Put every row below into a Markdown table with two columns, Line and Content. Number each row under Line, put its text under Content, and leave out blank lines.

-- BEGIN --

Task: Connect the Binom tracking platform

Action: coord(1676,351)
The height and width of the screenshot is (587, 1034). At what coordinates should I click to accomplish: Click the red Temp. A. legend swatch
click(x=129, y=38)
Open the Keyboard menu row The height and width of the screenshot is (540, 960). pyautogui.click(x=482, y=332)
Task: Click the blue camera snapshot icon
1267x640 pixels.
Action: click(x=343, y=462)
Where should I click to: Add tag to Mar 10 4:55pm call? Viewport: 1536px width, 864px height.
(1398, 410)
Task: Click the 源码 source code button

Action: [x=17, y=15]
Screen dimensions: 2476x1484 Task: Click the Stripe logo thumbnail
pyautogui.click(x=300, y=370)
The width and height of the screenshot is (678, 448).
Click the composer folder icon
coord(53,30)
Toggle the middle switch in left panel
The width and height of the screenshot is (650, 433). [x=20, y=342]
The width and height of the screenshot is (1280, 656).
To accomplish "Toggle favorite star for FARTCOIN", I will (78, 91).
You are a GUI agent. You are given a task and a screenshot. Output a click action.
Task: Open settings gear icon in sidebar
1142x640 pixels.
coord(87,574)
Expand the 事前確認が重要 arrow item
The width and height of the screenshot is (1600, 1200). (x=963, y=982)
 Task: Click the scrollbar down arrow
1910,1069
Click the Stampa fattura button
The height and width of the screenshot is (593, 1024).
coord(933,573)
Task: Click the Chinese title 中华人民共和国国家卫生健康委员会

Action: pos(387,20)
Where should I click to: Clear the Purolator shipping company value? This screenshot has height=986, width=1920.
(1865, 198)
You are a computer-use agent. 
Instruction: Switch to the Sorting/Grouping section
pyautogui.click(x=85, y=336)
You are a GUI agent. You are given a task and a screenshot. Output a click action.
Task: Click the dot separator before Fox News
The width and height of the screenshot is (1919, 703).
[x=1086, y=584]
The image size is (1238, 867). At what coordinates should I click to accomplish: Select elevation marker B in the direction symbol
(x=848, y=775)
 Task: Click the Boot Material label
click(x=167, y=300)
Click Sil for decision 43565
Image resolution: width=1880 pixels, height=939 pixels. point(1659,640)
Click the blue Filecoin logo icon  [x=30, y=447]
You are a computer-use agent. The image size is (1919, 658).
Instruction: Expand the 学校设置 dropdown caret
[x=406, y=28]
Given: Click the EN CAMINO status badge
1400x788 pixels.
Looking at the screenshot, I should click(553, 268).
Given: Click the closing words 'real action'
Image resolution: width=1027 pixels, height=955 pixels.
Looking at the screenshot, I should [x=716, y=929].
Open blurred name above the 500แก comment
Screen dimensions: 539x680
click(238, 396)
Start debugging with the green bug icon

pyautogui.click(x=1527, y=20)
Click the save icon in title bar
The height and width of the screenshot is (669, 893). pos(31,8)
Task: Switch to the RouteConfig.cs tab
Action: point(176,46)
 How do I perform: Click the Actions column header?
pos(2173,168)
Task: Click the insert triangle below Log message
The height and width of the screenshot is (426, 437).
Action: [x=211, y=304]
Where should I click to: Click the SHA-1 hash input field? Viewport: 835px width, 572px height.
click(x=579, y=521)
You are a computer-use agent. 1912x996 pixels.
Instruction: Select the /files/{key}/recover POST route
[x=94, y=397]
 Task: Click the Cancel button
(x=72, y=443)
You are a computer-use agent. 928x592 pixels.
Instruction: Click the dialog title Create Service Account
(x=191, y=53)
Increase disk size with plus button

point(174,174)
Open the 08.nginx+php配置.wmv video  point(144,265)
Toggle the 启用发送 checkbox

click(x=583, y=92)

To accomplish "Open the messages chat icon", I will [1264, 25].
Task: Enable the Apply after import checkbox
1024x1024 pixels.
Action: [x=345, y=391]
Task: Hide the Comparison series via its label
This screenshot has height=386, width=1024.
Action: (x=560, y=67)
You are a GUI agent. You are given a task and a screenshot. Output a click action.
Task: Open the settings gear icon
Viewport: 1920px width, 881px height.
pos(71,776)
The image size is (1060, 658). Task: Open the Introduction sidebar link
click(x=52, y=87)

-- END --

-- Task result --
| Line | Content |
|---|---|
| 1 | Task: Connect the Binom tracking platform |
| 2 | Action: coord(1676,351) |
| 3 | The height and width of the screenshot is (587, 1034). At what coordinates should I click to accomplish: Click the red Temp. A. legend swatch |
| 4 | click(x=129, y=38) |
| 5 | Open the Keyboard menu row The height and width of the screenshot is (540, 960). pyautogui.click(x=482, y=332) |
| 6 | Task: Click the blue camera snapshot icon |
| 7 | 1267x640 pixels. |
| 8 | Action: click(x=343, y=462) |
| 9 | Where should I click to: Add tag to Mar 10 4:55pm call? Viewport: 1536px width, 864px height. |
| 10 | (1398, 410) |
| 11 | Task: Click the 源码 source code button |
| 12 | Action: [x=17, y=15] |
| 13 | Screen dimensions: 2476x1484 Task: Click the Stripe logo thumbnail |
| 14 | pyautogui.click(x=300, y=370) |
| 15 | The width and height of the screenshot is (678, 448). |
| 16 | Click the composer folder icon |
| 17 | coord(53,30) |
| 18 | Toggle the middle switch in left panel |
| 19 | The width and height of the screenshot is (650, 433). [x=20, y=342] |
| 20 | The width and height of the screenshot is (1280, 656). |
| 21 | To accomplish "Toggle favorite star for FARTCOIN", I will (78, 91). |
| 22 | You are a GUI agent. You are given a task and a screenshot. Output a click action. |
| 23 | Task: Open settings gear icon in sidebar |
| 24 | 1142x640 pixels. |
| 25 | coord(87,574) |
| 26 | Expand the 事前確認が重要 arrow item |
| 27 | The width and height of the screenshot is (1600, 1200). (x=963, y=982) |
| 28 |  Task: Click the scrollbar down arrow |
| 29 | 1910,1069 |
| 30 | Click the Stampa fattura button |
| 31 | The height and width of the screenshot is (593, 1024). |
| 32 | coord(933,573) |
| 33 | Task: Click the Chinese title 中华人民共和国国家卫生健康委员会 |
| 34 | Action: pos(387,20) |
| 35 | Where should I click to: Clear the Purolator shipping company value? This screenshot has height=986, width=1920. |
| 36 | (1865, 198) |
| 37 | You are a computer-use agent.  |
| 38 | Instruction: Switch to the Sorting/Grouping section |
| 39 | pyautogui.click(x=85, y=336) |
| 40 | You are a GUI agent. You are given a task and a screenshot. Output a click action. |
| 41 | Task: Click the dot separator before Fox News |
| 42 | The width and height of the screenshot is (1919, 703). |
| 43 | [x=1086, y=584] |
| 44 | The image size is (1238, 867). At what coordinates should I click to accomplish: Select elevation marker B in the direction symbol |
| 45 | (x=848, y=775) |
| 46 |  Task: Click the Boot Material label |
| 47 | click(x=167, y=300) |
| 48 | Click Sil for decision 43565 |
| 49 | Image resolution: width=1880 pixels, height=939 pixels. point(1659,640) |
| 50 | Click the blue Filecoin logo icon  [x=30, y=447] |
| 51 | You are a computer-use agent. The image size is (1919, 658). |
| 52 | Instruction: Expand the 学校设置 dropdown caret |
| 53 | [x=406, y=28] |
| 54 | Given: Click the EN CAMINO status badge |
| 55 | 1400x788 pixels. |
| 56 | Looking at the screenshot, I should click(553, 268). |
| 57 | Given: Click the closing words 'real action' |
| 58 | Image resolution: width=1027 pixels, height=955 pixels. |
| 59 | Looking at the screenshot, I should [x=716, y=929]. |
| 60 | Open blurred name above the 500แก comment |
| 61 | Screen dimensions: 539x680 |
| 62 | click(238, 396) |
| 63 | Start debugging with the green bug icon |
| 64 | pyautogui.click(x=1527, y=20) |
| 65 | Click the save icon in title bar |
| 66 | The height and width of the screenshot is (669, 893). pos(31,8) |
| 67 | Task: Switch to the RouteConfig.cs tab |
| 68 | Action: point(176,46) |
| 69 |  How do I perform: Click the Actions column header? |
| 70 | pos(2173,168) |
| 71 | Task: Click the insert triangle below Log message |
| 72 | The height and width of the screenshot is (426, 437). |
| 73 | Action: [x=211, y=304] |
| 74 | Where should I click to: Click the SHA-1 hash input field? Viewport: 835px width, 572px height. |
| 75 | click(x=579, y=521) |
| 76 | You are a computer-use agent. 1912x996 pixels. |
| 77 | Instruction: Select the /files/{key}/recover POST route |
| 78 | [x=94, y=397] |
| 79 |  Task: Click the Cancel button |
| 80 | (x=72, y=443) |
| 81 | You are a computer-use agent. 928x592 pixels. |
| 82 | Instruction: Click the dialog title Create Service Account |
| 83 | (x=191, y=53) |
| 84 | Increase disk size with plus button |
| 85 | point(174,174) |
| 86 | Open the 08.nginx+php配置.wmv video  point(144,265) |
| 87 | Toggle the 启用发送 checkbox |
| 88 | click(x=583, y=92) |
| 89 | To accomplish "Open the messages chat icon", I will [1264, 25]. |
| 90 | Task: Enable the Apply after import checkbox |
| 91 | 1024x1024 pixels. |
| 92 | Action: [x=345, y=391] |
| 93 | Task: Hide the Comparison series via its label |
| 94 | This screenshot has height=386, width=1024. |
| 95 | Action: (x=560, y=67) |
| 96 | You are a GUI agent. You are given a task and a screenshot. Output a click action. |
| 97 | Task: Open the settings gear icon |
| 98 | Viewport: 1920px width, 881px height. |
| 99 | pos(71,776) |
| 100 | The image size is (1060, 658). Task: Open the Introduction sidebar link |
| 101 | click(x=52, y=87) |